» **Exercise aim**:
Would you output the entries below only from the line containing "Apply bold formatting in comment toolbar" through the line containing "Given: Select the PIPE equity legend marker", exactly as they stand and with both ends included?

» **Data entries**:
*** Block opens ***
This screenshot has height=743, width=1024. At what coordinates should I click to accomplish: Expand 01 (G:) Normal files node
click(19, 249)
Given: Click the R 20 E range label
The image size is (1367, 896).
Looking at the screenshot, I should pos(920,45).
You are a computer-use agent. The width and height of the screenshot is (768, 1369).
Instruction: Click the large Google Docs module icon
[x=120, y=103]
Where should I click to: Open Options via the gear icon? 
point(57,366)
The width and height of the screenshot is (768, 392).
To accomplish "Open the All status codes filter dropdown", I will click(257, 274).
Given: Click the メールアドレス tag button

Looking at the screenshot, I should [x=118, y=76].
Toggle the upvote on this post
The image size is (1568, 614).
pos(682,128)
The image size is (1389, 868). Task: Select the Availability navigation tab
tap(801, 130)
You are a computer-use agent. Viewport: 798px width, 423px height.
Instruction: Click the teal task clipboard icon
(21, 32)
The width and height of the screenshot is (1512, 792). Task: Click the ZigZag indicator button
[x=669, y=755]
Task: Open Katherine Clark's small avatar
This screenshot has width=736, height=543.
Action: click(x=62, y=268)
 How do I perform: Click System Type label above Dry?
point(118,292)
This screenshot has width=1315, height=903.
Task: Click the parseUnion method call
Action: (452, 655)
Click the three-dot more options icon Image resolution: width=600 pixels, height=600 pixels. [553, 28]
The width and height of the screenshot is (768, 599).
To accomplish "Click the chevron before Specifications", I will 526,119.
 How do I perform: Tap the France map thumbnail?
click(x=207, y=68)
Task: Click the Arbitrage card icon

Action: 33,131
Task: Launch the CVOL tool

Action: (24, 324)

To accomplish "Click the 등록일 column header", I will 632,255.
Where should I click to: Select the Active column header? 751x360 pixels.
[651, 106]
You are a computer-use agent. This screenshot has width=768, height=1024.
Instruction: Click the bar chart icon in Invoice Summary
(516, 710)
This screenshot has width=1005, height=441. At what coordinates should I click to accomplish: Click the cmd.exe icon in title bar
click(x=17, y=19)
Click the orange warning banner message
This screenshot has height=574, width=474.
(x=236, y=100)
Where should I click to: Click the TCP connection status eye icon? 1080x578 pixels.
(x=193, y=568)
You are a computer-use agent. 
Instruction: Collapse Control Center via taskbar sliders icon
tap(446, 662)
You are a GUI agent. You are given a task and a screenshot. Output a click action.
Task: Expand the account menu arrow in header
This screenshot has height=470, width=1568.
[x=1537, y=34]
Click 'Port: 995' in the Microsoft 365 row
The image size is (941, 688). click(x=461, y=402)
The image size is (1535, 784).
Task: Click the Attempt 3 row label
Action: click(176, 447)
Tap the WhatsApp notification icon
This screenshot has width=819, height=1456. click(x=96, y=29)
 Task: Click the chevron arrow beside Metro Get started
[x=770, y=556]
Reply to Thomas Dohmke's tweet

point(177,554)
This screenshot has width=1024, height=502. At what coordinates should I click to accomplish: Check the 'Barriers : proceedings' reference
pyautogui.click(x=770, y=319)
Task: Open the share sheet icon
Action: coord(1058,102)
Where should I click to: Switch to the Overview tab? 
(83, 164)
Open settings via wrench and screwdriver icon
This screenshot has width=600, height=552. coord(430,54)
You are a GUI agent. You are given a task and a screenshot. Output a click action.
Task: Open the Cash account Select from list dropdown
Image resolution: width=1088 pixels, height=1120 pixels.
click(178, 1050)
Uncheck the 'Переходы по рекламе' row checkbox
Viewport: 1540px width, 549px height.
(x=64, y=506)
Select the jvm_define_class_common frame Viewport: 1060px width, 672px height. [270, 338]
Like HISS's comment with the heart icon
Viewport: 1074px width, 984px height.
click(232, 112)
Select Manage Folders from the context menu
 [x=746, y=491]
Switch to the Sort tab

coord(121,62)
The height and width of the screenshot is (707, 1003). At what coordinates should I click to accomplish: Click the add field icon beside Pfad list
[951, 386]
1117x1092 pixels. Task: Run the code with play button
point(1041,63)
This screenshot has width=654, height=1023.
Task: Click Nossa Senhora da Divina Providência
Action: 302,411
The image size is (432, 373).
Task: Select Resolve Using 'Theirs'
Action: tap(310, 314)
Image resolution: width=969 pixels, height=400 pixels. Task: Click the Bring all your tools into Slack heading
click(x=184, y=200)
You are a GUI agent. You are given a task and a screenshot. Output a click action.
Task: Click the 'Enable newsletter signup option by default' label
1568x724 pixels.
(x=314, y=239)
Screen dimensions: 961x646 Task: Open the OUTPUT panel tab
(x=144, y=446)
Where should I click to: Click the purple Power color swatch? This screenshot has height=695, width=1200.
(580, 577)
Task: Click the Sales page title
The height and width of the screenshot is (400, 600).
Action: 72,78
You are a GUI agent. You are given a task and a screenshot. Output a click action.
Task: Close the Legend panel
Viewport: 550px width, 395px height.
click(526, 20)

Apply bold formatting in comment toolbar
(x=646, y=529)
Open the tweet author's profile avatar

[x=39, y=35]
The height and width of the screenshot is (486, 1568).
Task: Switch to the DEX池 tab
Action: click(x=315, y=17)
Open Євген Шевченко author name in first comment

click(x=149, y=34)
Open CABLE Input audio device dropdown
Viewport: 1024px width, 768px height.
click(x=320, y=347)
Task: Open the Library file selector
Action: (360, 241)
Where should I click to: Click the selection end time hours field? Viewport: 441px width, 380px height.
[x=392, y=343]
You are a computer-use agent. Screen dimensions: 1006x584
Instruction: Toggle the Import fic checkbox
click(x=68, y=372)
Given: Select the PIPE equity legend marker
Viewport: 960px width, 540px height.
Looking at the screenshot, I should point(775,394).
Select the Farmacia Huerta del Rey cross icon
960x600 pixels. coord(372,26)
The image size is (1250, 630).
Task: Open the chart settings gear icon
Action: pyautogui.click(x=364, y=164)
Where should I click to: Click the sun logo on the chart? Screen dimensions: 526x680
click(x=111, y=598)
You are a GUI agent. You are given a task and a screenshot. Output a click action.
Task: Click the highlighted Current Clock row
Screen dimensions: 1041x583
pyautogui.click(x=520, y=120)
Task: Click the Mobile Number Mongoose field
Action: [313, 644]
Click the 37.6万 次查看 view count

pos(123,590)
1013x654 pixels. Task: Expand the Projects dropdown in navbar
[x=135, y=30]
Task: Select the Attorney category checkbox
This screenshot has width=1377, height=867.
*** Block closes ***
» **Task response**:
Apply bold formatting in comment toolbar
(x=646, y=529)
Open the tweet author's profile avatar

[x=39, y=35]
The height and width of the screenshot is (486, 1568).
Task: Switch to the DEX池 tab
Action: click(x=315, y=17)
Open Євген Шевченко author name in first comment

click(x=149, y=34)
Open CABLE Input audio device dropdown
Viewport: 1024px width, 768px height.
click(x=320, y=347)
Task: Open the Library file selector
Action: (360, 241)
Where should I click to: Click the selection end time hours field? Viewport: 441px width, 380px height.
[x=392, y=343]
You are a computer-use agent. Screen dimensions: 1006x584
Instruction: Toggle the Import fic checkbox
click(x=68, y=372)
Given: Select the PIPE equity legend marker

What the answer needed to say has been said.